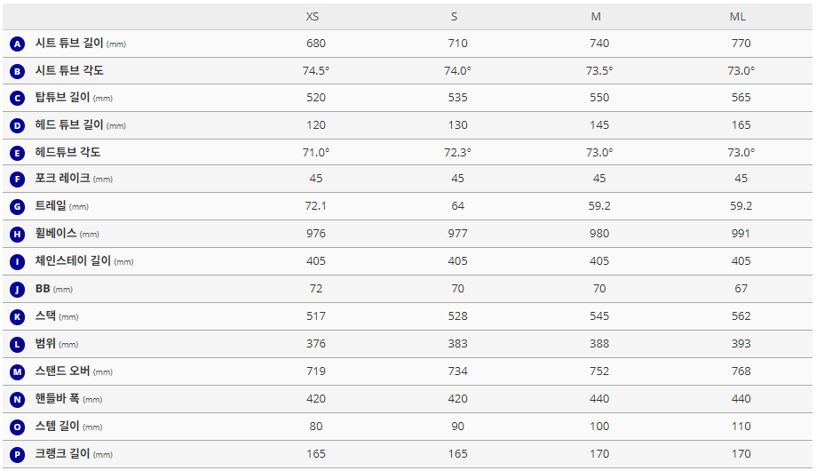The height and width of the screenshot is (471, 816).
Task: Click the circled A icon for 시트 튜브 길이
Action: coord(18,44)
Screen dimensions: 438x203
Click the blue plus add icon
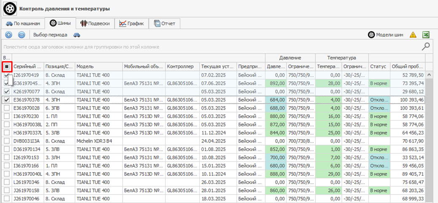(9, 35)
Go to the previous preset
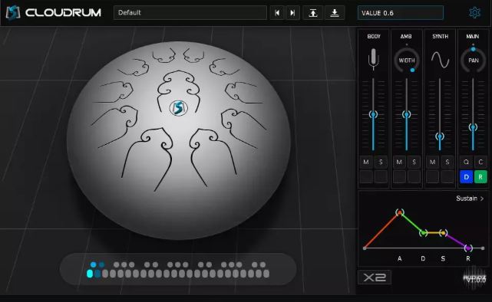The width and height of the screenshot is (492, 302). click(x=277, y=13)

*REQUIRED ACTION:*
Please reproduce, word for word, only the lines from the line that holds "Click the blue plus add icon" through the final line of the entries above, omitting any pictures.

*OUTPUT BELOW:*
Click the blue plus add icon
(9, 35)
Go to the previous preset
The width and height of the screenshot is (492, 302). click(x=277, y=13)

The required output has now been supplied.